A Plein Soleil: First adaptation of The Talented Mr. Ripley, and completely and utterly French, and by proxy curiously more sexy than the later one. Indeed, it was pretty hot. Sure, confusing, especially when they’re French but they keep all the names as well as the whole “Your father sent me from the States to fetch you” plot-line, but nicely done all the same, if slightly slow at times. This Ripley is a lot more conniving than the Matt Damon interpretation.
Sense and Sensibility: Sigh. I liked the book less than Pride and Prejudice, and indeed the movie is no BBC 6-hour epic, and yet…Jane Austen really can do no wrong, can she? Charming.
Conspiracy: Remarkably interesting / entertaining film about the Wannsee Conference, in which a small group of Nazi officials finally decided on the “Final Solution” option as a way of resolving the “Jewish Problem”. Excellent cast, and fine type-casting by setting up Kenneth Branaugh as a pompous, know-it-all Nazi general (seems about right, after his incessant self-casting as the lead role in each Shakespeare play he tediously adapts to film).
Sunset Boulevard: Quite the [gaygaygay] film noir, isn’t it.
Witness for the Prosecution: SO. GOOD.
Casino Royale: Eh. It really wasn’t that entertaining, honestly. I hope Eva Green does more than just pout in The Golden Compass, because she didn’t really show much different from her character in The Dreamers in this one, and she really is starting to fall into a pretty standard, boring habit of doing the same fiery-sexy thing in every film; it’s fine, but do something different for a change, nay?

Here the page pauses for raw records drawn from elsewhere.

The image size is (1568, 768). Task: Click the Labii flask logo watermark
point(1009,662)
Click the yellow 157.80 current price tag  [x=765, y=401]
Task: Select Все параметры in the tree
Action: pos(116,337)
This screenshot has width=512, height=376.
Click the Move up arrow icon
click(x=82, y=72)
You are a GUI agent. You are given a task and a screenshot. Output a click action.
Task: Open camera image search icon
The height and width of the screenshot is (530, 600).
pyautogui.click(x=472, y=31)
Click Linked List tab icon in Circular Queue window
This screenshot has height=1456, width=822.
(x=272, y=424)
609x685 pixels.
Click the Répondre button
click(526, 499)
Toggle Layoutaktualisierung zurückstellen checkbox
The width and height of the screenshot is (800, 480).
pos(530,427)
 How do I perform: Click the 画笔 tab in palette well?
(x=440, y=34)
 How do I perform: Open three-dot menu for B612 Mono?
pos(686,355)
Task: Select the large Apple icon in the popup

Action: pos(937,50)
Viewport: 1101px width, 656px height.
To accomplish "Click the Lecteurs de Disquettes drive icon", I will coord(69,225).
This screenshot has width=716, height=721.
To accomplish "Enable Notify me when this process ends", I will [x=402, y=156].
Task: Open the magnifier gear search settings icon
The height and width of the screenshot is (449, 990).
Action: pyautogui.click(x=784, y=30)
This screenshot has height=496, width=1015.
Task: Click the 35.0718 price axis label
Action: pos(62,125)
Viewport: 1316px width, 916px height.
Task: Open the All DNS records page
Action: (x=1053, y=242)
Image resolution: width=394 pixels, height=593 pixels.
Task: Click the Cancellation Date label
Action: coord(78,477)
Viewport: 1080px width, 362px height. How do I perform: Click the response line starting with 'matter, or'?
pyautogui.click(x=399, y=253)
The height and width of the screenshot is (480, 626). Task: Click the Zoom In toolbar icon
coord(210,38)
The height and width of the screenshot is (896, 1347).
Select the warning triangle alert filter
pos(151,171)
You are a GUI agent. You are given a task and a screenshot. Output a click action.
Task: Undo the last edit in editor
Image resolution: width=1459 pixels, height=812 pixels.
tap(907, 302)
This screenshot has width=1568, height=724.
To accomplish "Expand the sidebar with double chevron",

Shortbus: Downloaded, re-saw, still fun.
Stardust: Downloaded, re-saw, still ADORABLE. Such a delightful movie.
And my bottle's finished, so that’s all for now, kids; the week won’t see me finish it off here - I’ll be back in the colonies by Thursday evening, tho hopefully all update again before then. Till then, however, night!
Update, 10/11/07, 7.56: Guess what sort of dream I just woke up from, with a racing pulse and total panic? A fucking bad one, involving Zombies attacking me at home! Bah. Booooo.